Emergency response personnel are unique in that they dedicate their time and energy in assisting persons during stressful times of their lives, for example, after disasters such as hurricanes, volcanic eruptions, earthquakes, etc. By doing this however, they are themselves repeatedly exposed to very stressful situations. Even though their training prepares them to deal with such situations, the reality is that they have a higher than normal risk for developing post-traumatic stress syndromes, including post-traumatic stress disorder (PTSD). Hence, it must be deduced that the repeated exposure of emergency response personnel to critical incident stress does have a potentially deleterious effect on their well-being. It has also been found that the psychological well-being of emergency response personnel dealing with emergency situations can greatly affect the overall outcome of such situations, including the prognosis of the primary victims of the event.

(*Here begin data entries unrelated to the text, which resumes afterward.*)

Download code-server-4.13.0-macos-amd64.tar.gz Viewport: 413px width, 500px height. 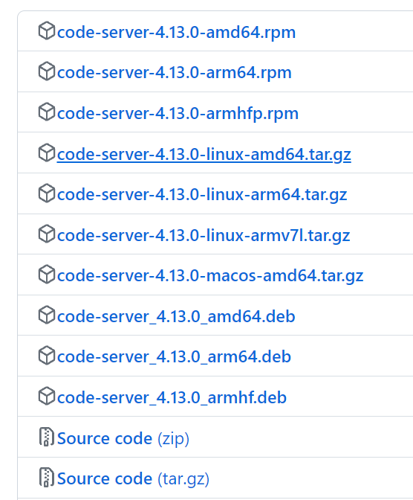210,275
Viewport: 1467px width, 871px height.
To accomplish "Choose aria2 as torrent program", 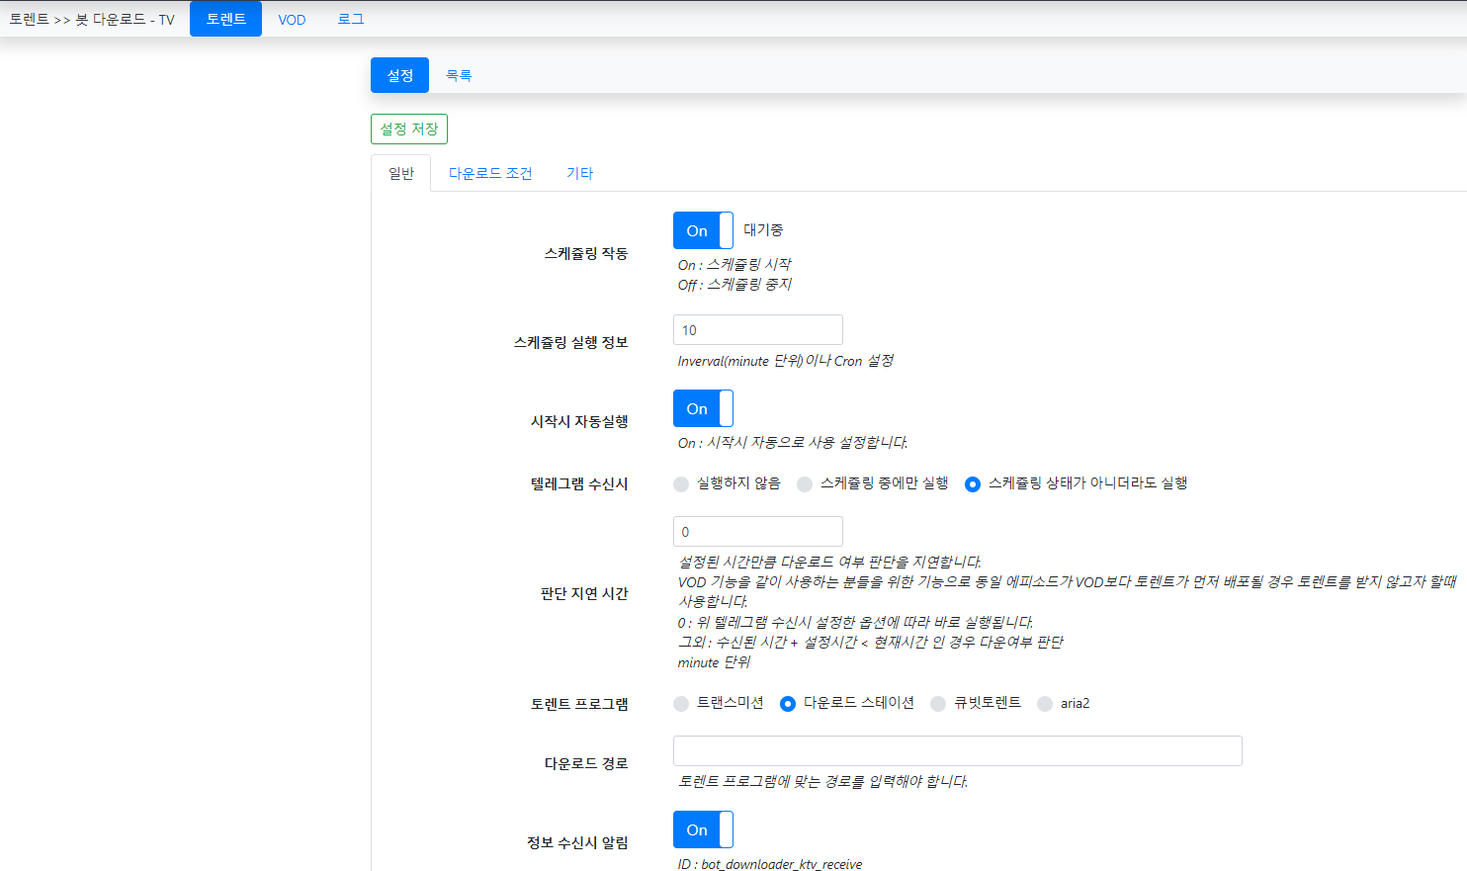I will pos(1045,704).
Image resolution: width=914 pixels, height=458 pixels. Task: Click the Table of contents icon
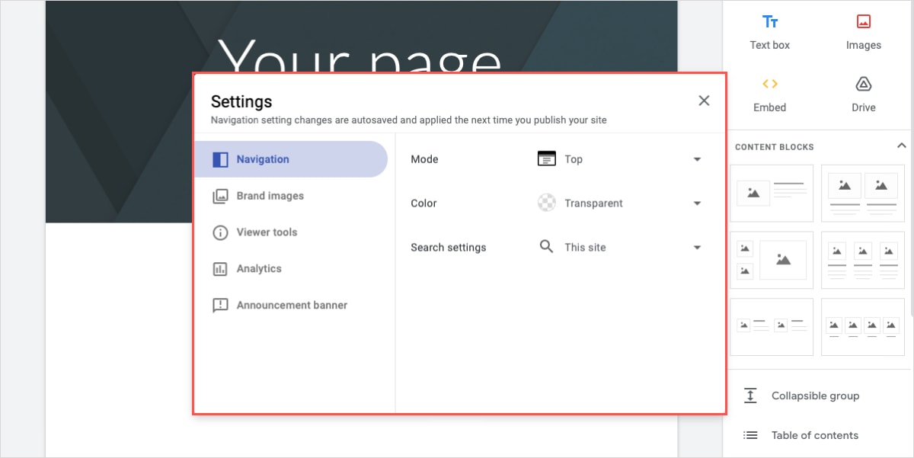(x=750, y=435)
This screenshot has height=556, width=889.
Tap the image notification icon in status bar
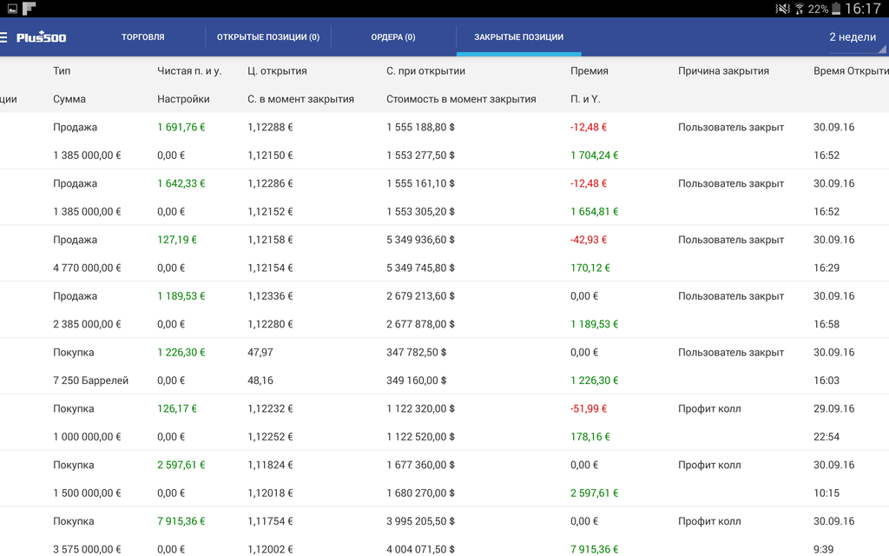tap(12, 9)
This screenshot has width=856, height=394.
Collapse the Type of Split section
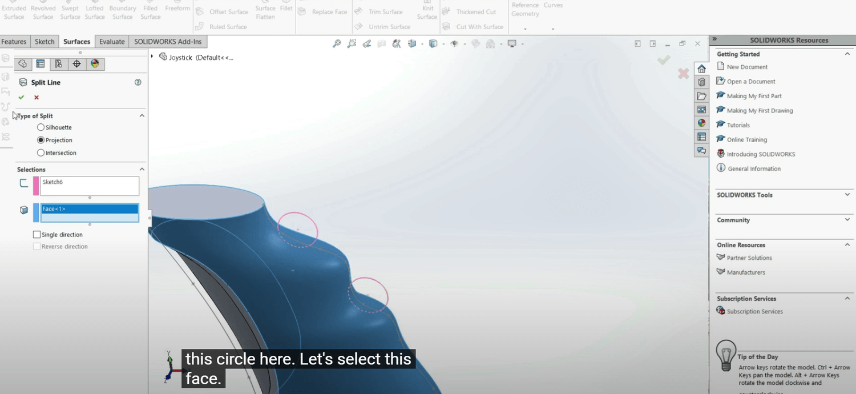point(142,116)
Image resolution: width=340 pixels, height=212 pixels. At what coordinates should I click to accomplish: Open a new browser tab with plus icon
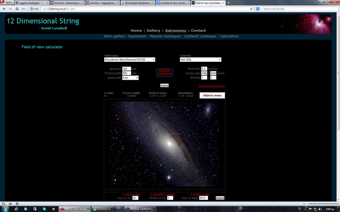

Despite all of this having been well documented and the repeated exposure of the Caribbean and Latin America to natural disasters, the vast majority of countries do not have a comprehensive stress management program in place to preserve the psychological well-being of their emergency response and disaster workers. The Program on Emergency Preparedness and Disaster Relief of the Pan American Health Organization, Regional Office for the Americas of the World Health Organization, took the initiative of bringing resource persons from throughout the region together in late 1998 to develop the Stress Management in Disasters in the Caribbean (SMID) Program.
The SMID Program is a comprehensive, peer-driven, multicomponent stress management program which is administered on a volunteer basis and was designed to prevent and to mitigate the psychological dysfunction which exposure to traumatic situations like disasters may cause in emergency response personnel. The program is based on the principles of crisis intervention and critical incident stress management and it is not intended to take the place of professional therapy. Instead, it seeks to provide persons with the knowledge and skills to better understand, recognize and manage their emotional responses to traumatic situations. While the SMID Program was developed with emergency response personnel and disaster workers as its primary target group, the principles of the program, with appropriate modification, can be readily extended for use in the broader community, including with children and adolescents, to prevent and mitigate traumatic stress.
This workbook, Stress Management in Disasters and the companion workbook Insights into the Concept of Stress were designed to provide the basic training material for persons who will be providing such a service.